Start of INPUT

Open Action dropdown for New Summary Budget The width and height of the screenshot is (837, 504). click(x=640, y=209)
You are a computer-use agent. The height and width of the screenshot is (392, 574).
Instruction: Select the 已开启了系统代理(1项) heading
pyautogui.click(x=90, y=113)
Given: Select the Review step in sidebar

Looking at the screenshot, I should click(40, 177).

End of INPUT
Start of INPUT

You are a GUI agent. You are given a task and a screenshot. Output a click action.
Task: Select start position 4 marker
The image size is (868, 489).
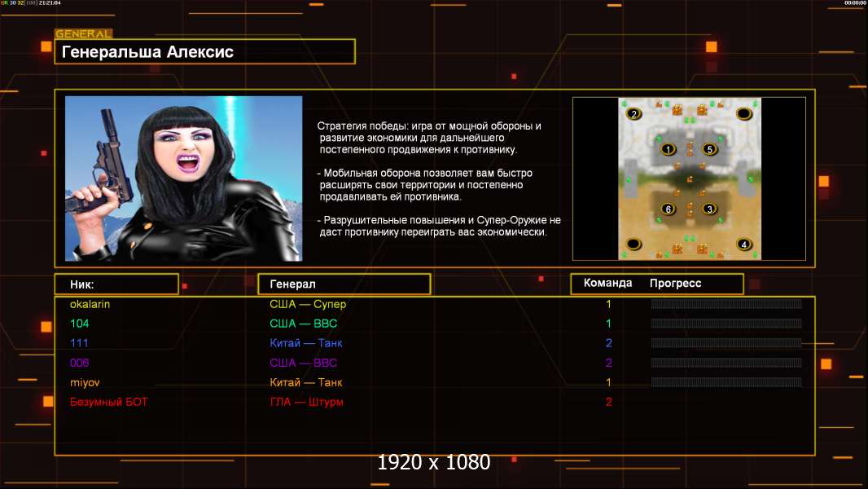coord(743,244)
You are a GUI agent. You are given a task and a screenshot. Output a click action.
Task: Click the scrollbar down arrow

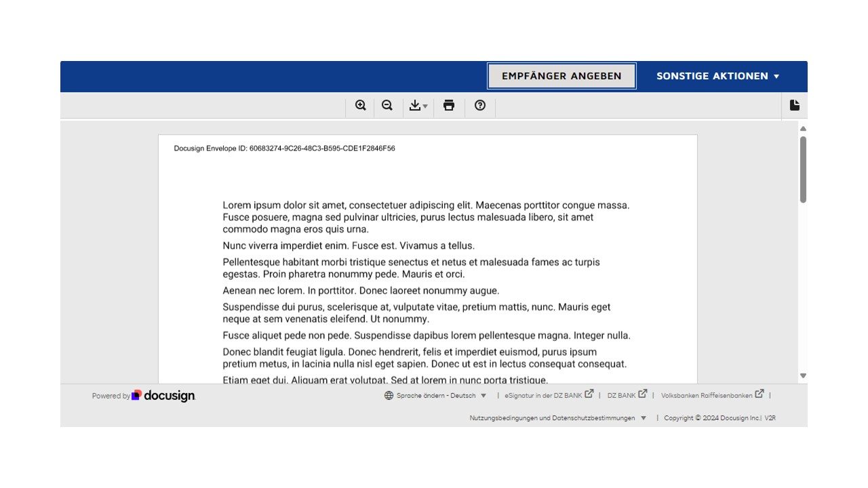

End of INPUT

■ THE PROBLEM ■
Which lines above hold the string "height"? Please copy all of them.

■ EXERCISE ANSWER ■
Open Action dropdown for New Summary Budget The width and height of the screenshot is (837, 504). click(x=640, y=209)
You are a computer-use agent. The height and width of the screenshot is (392, 574).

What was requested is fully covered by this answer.